Coco has received unexceptional success in China, grossing over 154 million in the first month after release. While it presents unique, engaging Mexican aesthetics and novel music, its appeal may depend on the Chinese audience resonating with this film’s hidden message. Rather than a simple story of a boy chasing his music dream encountering family disapproval, it offers a heritage value that enduring and immutable family bond and support would never vanish.

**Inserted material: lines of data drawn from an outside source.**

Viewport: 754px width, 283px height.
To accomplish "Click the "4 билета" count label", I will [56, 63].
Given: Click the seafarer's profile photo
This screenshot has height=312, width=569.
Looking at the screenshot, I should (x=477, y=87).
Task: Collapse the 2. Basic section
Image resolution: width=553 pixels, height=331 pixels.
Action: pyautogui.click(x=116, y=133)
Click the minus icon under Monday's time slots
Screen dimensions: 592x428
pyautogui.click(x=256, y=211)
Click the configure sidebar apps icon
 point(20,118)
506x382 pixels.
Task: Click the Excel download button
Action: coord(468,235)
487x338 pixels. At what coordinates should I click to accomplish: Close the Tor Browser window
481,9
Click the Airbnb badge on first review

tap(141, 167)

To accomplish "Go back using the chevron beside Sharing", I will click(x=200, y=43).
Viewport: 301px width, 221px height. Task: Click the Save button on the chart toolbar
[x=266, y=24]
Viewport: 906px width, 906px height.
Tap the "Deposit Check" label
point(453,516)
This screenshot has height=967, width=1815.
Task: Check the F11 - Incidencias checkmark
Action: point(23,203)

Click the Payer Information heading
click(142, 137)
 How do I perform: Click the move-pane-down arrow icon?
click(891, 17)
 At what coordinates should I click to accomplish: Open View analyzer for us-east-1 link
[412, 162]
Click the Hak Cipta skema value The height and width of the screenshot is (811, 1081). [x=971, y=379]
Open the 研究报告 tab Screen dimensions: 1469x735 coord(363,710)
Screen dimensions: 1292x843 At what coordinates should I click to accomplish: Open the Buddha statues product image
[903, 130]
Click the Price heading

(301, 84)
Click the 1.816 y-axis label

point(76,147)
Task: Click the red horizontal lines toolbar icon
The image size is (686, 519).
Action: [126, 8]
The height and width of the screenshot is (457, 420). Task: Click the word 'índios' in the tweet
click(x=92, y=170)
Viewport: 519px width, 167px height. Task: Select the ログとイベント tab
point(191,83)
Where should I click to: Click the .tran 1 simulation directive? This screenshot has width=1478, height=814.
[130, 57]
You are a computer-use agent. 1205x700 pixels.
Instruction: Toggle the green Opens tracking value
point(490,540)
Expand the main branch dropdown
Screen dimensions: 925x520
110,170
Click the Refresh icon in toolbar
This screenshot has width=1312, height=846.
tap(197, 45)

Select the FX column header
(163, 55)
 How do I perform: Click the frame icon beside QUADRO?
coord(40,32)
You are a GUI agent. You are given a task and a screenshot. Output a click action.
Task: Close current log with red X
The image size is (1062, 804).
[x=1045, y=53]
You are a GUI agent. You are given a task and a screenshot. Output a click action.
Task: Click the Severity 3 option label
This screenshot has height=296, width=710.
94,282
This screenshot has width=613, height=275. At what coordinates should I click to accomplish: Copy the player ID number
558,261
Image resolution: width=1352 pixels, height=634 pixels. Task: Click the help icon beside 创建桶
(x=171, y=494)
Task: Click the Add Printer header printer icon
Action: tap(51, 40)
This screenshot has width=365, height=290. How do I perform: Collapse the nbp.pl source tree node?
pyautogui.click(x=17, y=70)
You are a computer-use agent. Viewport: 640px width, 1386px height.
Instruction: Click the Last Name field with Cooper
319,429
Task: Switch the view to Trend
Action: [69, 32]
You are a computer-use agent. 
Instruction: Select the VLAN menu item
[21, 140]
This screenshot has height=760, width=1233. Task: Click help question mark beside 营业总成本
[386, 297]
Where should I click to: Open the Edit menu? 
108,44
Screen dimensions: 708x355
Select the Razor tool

Coco celebrates the Day of the Dead, a traditional Mexican festival, on November 2. In Mexico, families prey and remember the friends and family members who have died. They start setting up altars up to a week before. The altars include some essential elements. Usually, a cloth places over a table with the members’ portraits and marigolds. The distinctive smell of the flowers is said to guide the spirits back to the land of the living. In the movie, the shining yellow marigold bridge connects the land of the living and the land of death, corresponding to the mythology of marigold petals representing the path to family.

Mexican heritage values that death is the reflection of life. Only death shows the highest meaning of life, which is the opposite side and the supplement of life. This gloomy content presents by bright colors, cheerful singing, and dancing. Specifically, the well-arranged altar in the film and the “Bridge of Marigolds” leading the dead show the audience the firm belief of the Mexican people in the return of the deceased. The value of life and death ​​behind the Day of the Dead reveals that death is not the end of life; forgetting is. Mexicans do not avoid mentioning death and even deal with it with ridicule or contempt. They pay tribute to the dead but regard the memorial as an excellent opportunity to reunite with the deceased, and they look forward to reuniting with their deceased relatives.

The value of death coincides with the recycling of life from Buddhism, in which death is the disappearance of the physical body but not mental relations. In China, during the Qingming Festival, people offered their remembrances to their dead ancestors, relatives, and friends, which is the reverence and reflection on death, the longing and wish for life. Coincidentally, Chinese people often send chrysanthemums, a yellow flower, to the dead while sweeping and doing tribute activities. This similar sense of nostalgia makes the Chinese people connect with Coco in terms of a point of emotional resonation. In traditional Chinese concepts, death is a taboo topic. The fear and sadness that people experience when facing death make them cherish and revere life even more. When people think about life and death, they perceive the beauty of life and analyze the meaning of life. Although Qingming Festival and Day of the Dead have different origins and cultures, they are all festivals to pay homage to the deceased and think about life and death, evoking the Chinese audiences’ apathy.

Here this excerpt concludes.